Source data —
"""
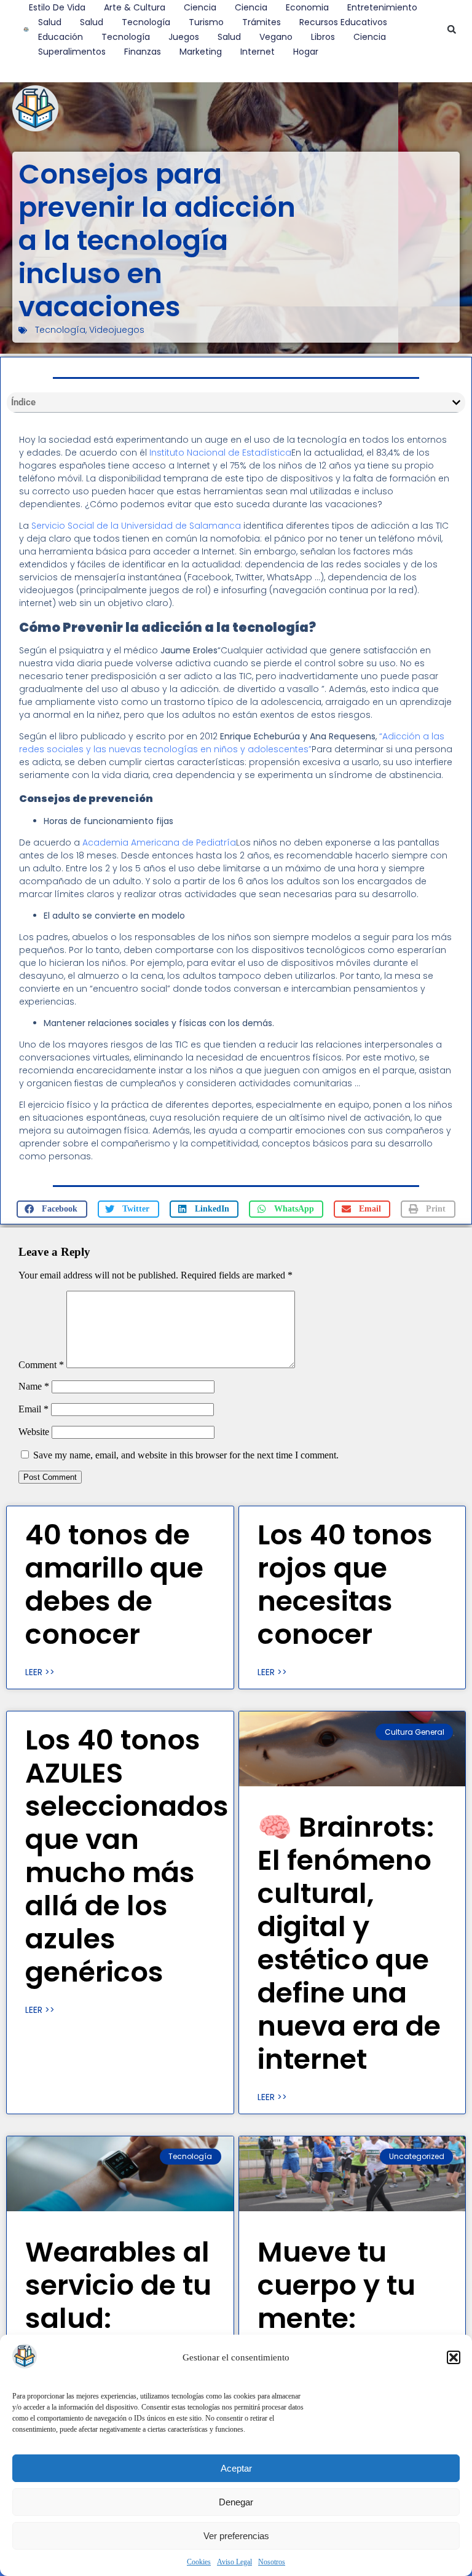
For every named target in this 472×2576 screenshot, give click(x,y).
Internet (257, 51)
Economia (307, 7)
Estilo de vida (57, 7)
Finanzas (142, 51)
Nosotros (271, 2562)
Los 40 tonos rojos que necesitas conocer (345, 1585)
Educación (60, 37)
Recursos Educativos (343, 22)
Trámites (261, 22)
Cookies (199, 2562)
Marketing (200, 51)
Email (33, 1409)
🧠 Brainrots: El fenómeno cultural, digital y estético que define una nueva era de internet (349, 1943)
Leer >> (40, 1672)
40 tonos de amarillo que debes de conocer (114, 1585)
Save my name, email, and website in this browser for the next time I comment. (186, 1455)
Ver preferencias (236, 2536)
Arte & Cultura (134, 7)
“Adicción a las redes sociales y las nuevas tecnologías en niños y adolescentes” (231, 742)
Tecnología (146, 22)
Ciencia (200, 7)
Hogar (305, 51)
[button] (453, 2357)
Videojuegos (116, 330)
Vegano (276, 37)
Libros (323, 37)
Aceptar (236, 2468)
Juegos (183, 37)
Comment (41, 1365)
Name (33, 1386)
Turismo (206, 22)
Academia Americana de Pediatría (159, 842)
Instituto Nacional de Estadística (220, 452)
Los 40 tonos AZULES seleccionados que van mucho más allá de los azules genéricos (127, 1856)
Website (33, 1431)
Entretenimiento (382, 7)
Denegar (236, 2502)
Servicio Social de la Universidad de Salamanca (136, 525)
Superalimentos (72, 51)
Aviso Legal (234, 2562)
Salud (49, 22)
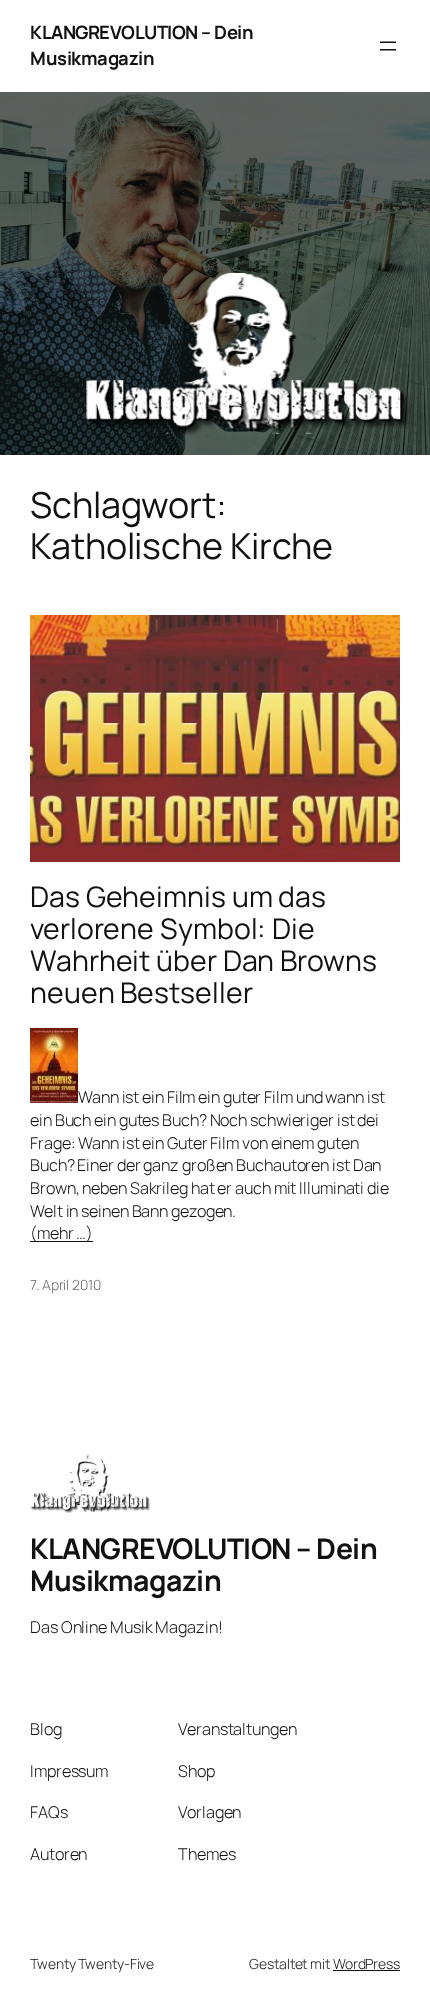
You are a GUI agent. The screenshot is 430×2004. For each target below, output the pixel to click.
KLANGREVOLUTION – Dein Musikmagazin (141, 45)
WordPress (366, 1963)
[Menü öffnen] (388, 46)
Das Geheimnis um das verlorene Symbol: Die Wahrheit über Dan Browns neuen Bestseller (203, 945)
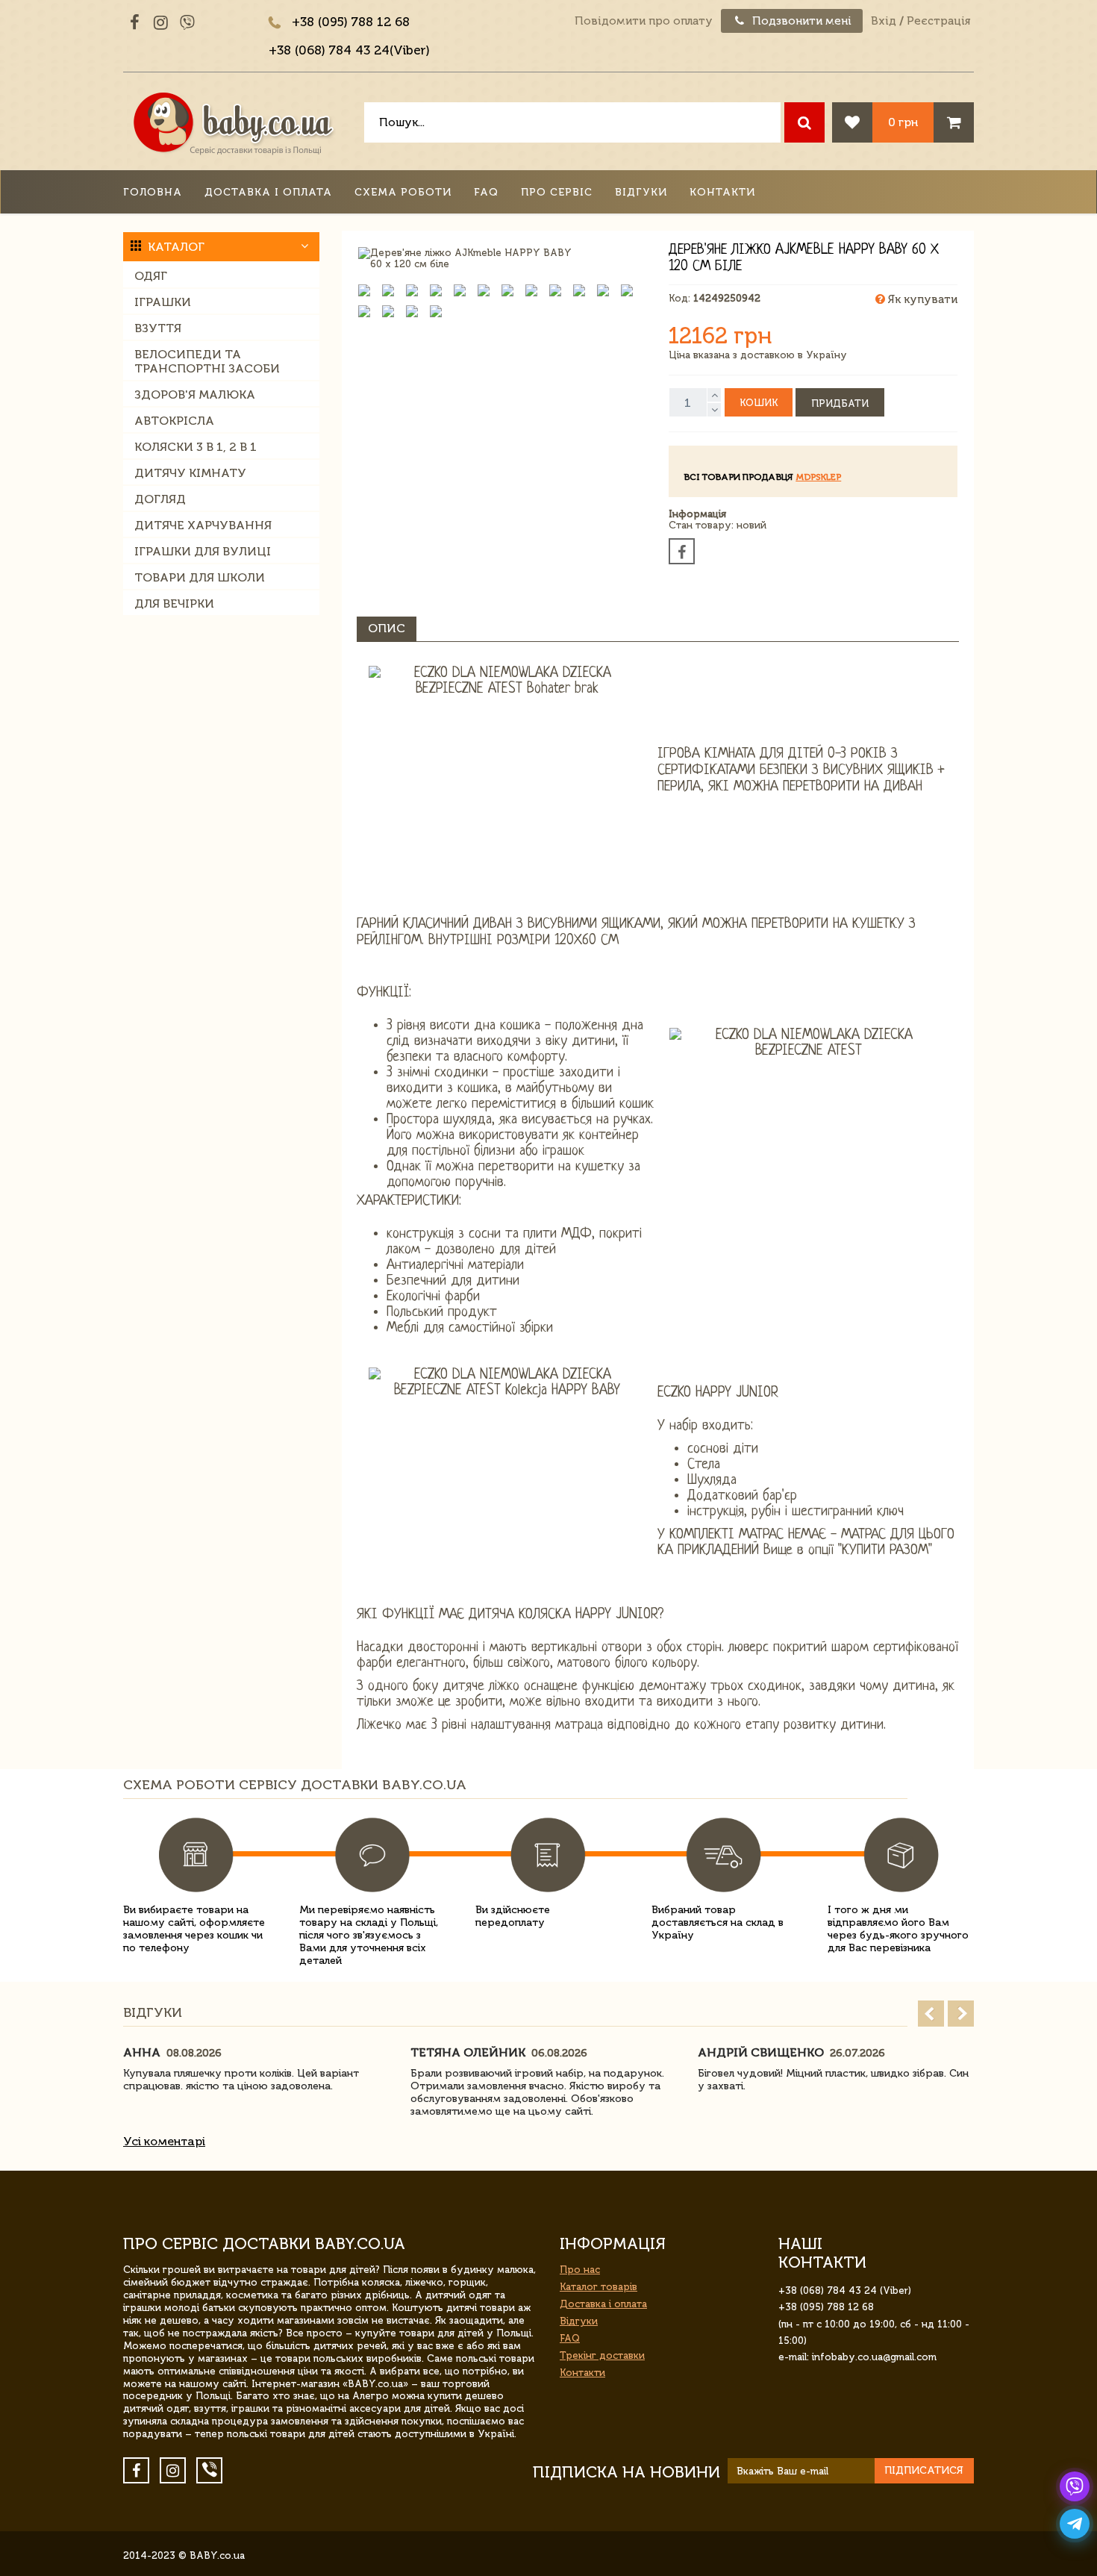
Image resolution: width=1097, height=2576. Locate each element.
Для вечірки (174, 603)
"""
Work required — Write the records out again exactly as shown above, keeping no pictures.

Response to this exercise —
For every named target in this 472×2576 screenshot, give click(x,y).
Internet (257, 51)
Economia (307, 7)
Estilo de vida (57, 7)
Finanzas (142, 51)
Nosotros (271, 2562)
Los 40 tonos rojos que necesitas conocer (345, 1585)
Educación (60, 37)
Recursos Educativos (343, 22)
Trámites (261, 22)
Cookies (199, 2562)
Marketing (200, 51)
Email (33, 1409)
🧠 Brainrots: El fenómeno cultural, digital y estético que define una nueva era de internet (349, 1943)
Leer >> (40, 1672)
40 tonos de amarillo que debes de conocer (114, 1585)
Save my name, email, and website in this browser for the next time I comment. (186, 1455)
Ver preferencias (236, 2536)
Arte & Cultura (134, 7)
“Adicción a las redes sociales y las nuevas tecnologías en niños y adolescentes” (231, 742)
Tecnología (146, 22)
Ciencia (200, 7)
Hogar (305, 51)
[button] (453, 2357)
Videojuegos (116, 330)
Vegano (276, 37)
Libros (323, 37)
Aceptar (236, 2468)
Juegos (183, 37)
Comment (41, 1365)
Name (33, 1386)
Turismo (206, 22)
Academia Americana de Pediatría (159, 842)
Instituto Nacional de Estadística (220, 452)
Los 40 tonos AZULES seleccionados que van mucho más allá de los azules genéricos (127, 1856)
Website (33, 1431)
Entretenimiento (382, 7)
Denegar (236, 2502)
Servicio Social de la Universidad de Salamanca (136, 525)
Superalimentos (72, 51)
Aviso Legal (234, 2562)
Salud (49, 22)
You are a GUI agent. The screenshot is 430×2004. For each target below, output the pixel to click.
KLANGREVOLUTION – Dein Musikmagazin (141, 45)
WordPress (366, 1963)
[Menü öffnen] (388, 46)
Das Geheimnis um das verlorene Symbol: Die Wahrheit über Dan Browns neuen Bestseller (203, 945)
Image resolution: width=1097, height=2576. Locate each element.
Для вечірки (174, 603)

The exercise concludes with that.